"Mary, Mother of Jesus" (1999) is an abysmal TV movie featuring a Linda Ronstadt look-alike as the Holy Mother of God, saying dumbed-down, made-for-TV, Bible-epic schlock like "Is this world mad? Where's God?" and, "Why the suffering? I beg you for an answer! How can I ease this suffering? What can I do?" Bale, with sandals and neck beard, gives his most generous, spiritual smile and pats the knee of a little Aramaic girl with Down syndrome in the first scene he's in. "He's nice," she lisps to her mom, pointing at the Christ.
Even in a schlock monster like this heap, Bale, consummate professional, gives it up. He is suffused with raw compassion. As Jesus, he is surprisingly wild: by turns broody, tortured, savage and ecstatic.
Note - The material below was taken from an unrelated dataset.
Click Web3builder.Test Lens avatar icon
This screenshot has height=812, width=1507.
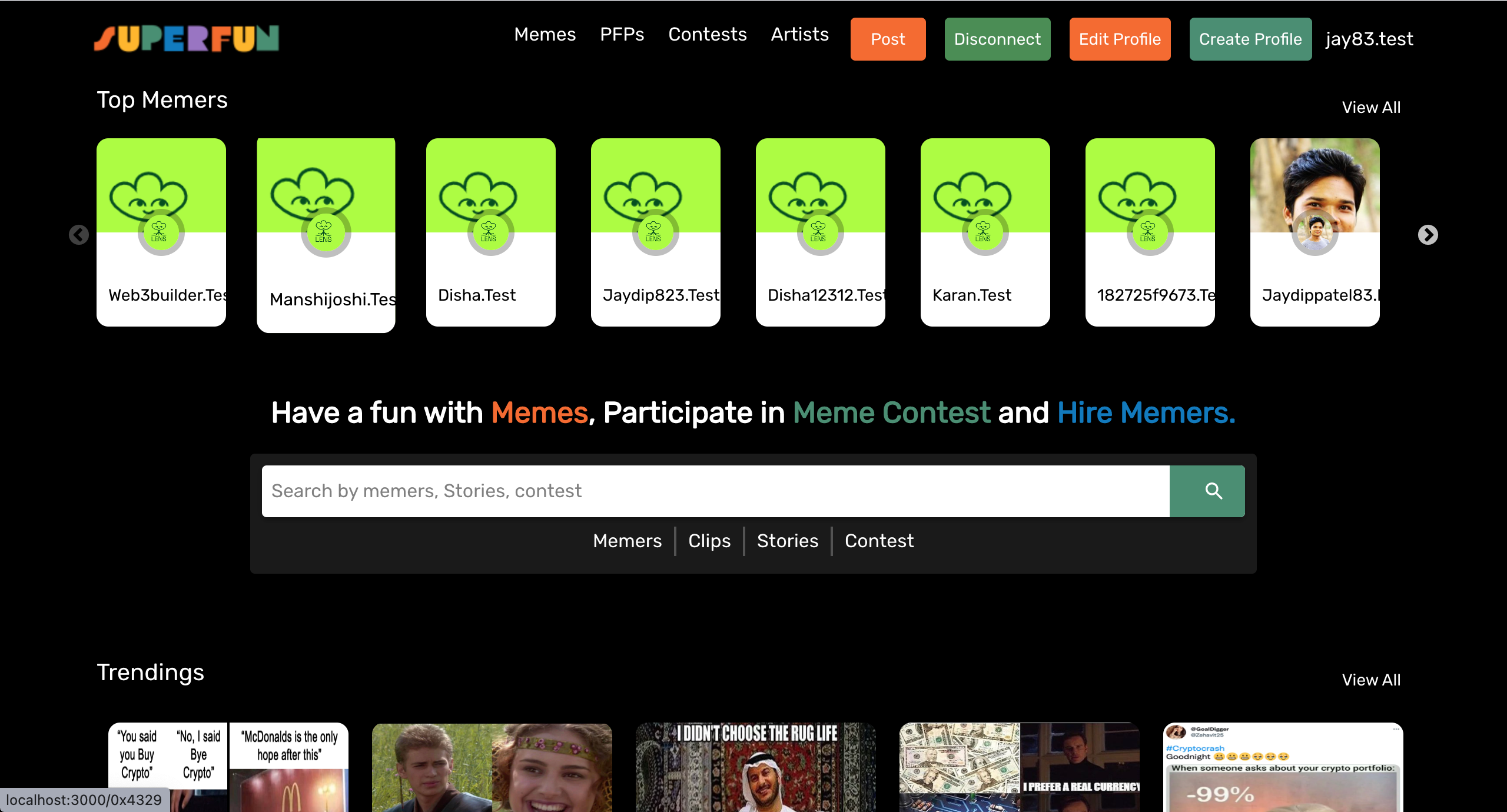coord(161,232)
He plays it more like a classic John the Baptist, so the John the Baptist had to overcompensate by screaming his entire performance like John Cleese with a loincloth full of scorpions. Carrying his cross to Golgotha, Bale is in suspiciously awesome shape for a desert-dwelling guy; he bares his blue-white teeth in anguish, straining his shining, bloody pectorals and ripped Nautilus obliques. All in all, Bale's Jesus was more a Warrior Christ of the Apocalypse than a peaceful Lamb of God, but he was the only saving grace in a movie that otherwise should have been flayed, skinned alive and crucified Mel Gibson-style.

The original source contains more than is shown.